The truth is, retailers never think about electricity bills (let alone their store’s lighting) when their potential customers are at the point of sale or even browsing within their store. However, studies have shown that improvements in a retail store’s lighting performance do contribute towards more sales and revenue.


Here are some reasons why retailers need to seriously consider their store’s lighting performance.

Improved lighting performance contributes to more cost savings.

There are direct and indirect savings that can be gained.

The direct savings can be attributed to the type of bulb that is installed in the store. High-quality LED lights will minimise electrical consumption costs, which will reduce overhead lighting costs and contribute towards increased profits. Depending on the type of retrofit, lighting costs can be reduced by up to 60% annually.


The indirect costs that can be saved are even more significant.

Inefficient light bulbs can contribute towards excess heating, which will require businesses to invest in cooling solutions such as air conditioning.


Lower-quality lighting can also contribute towards lower staff performance and even a reduction in the wellness of employees.
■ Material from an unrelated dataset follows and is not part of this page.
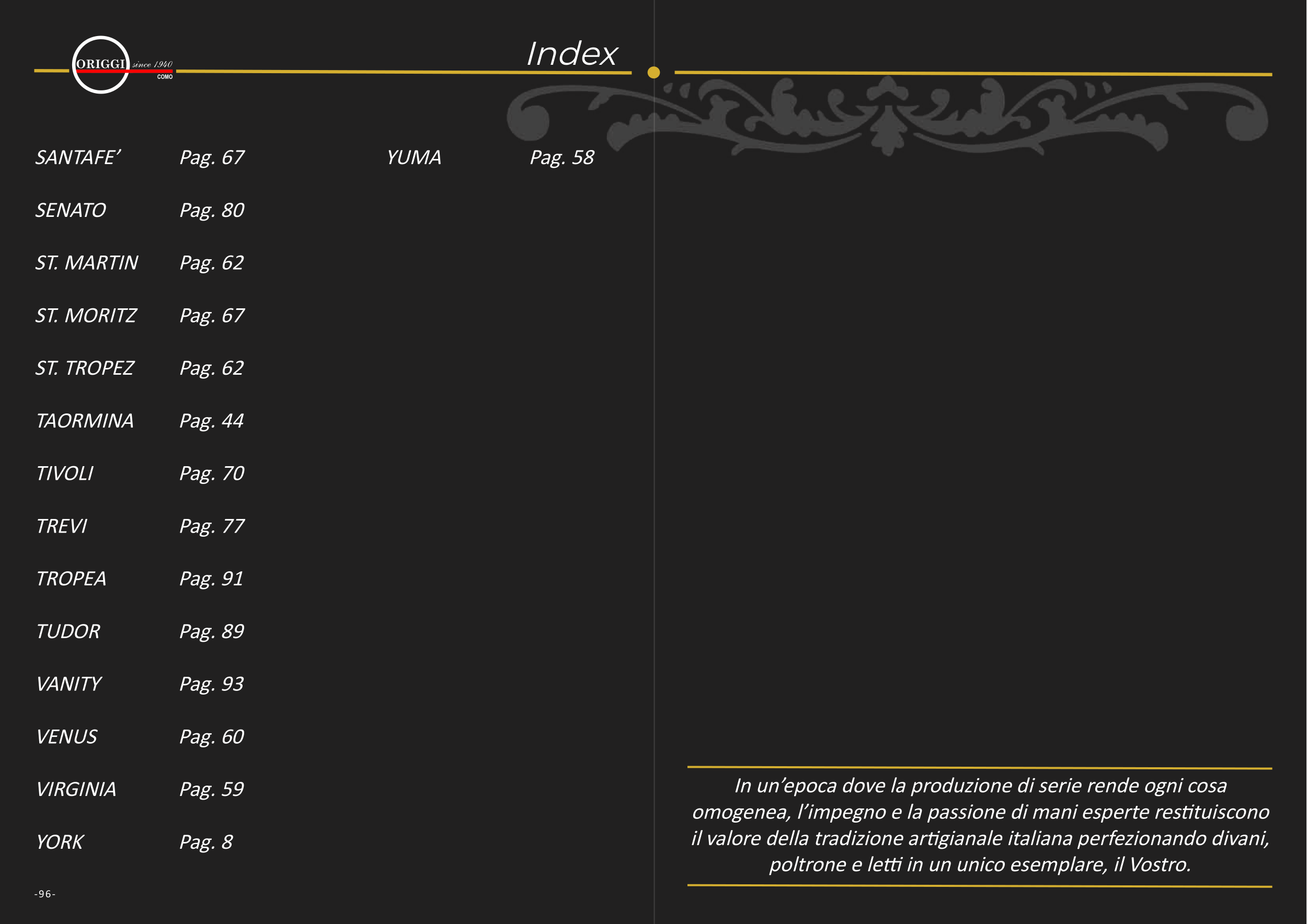Open the YUMA index entry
Statistics from Safework Australia claim that employee absenteeism costs businesses approximately $5,100-10,100 every year. By improving the lighting performance, it minimises the risk of injury and poor health.

Improved lighting performance improves the emotional connection between products and customers.

Generally, people will understand the marketing message that is being presented to them, especially when a product is on display. But what is often one of the most defining factors is the impression that influences the desire for a customer. For example, in a food grocery store; a customer will commonly make their decision based on the cosmetic appearance of a product.


It’s common for customers to choose bananas that are bright yellow rather than the ones that have a dark spot or freckles on the skin. The same can be said with apples as customers are more inclined to choose apples that look more ‘vibrant’, rather than those that appear ‘dull’.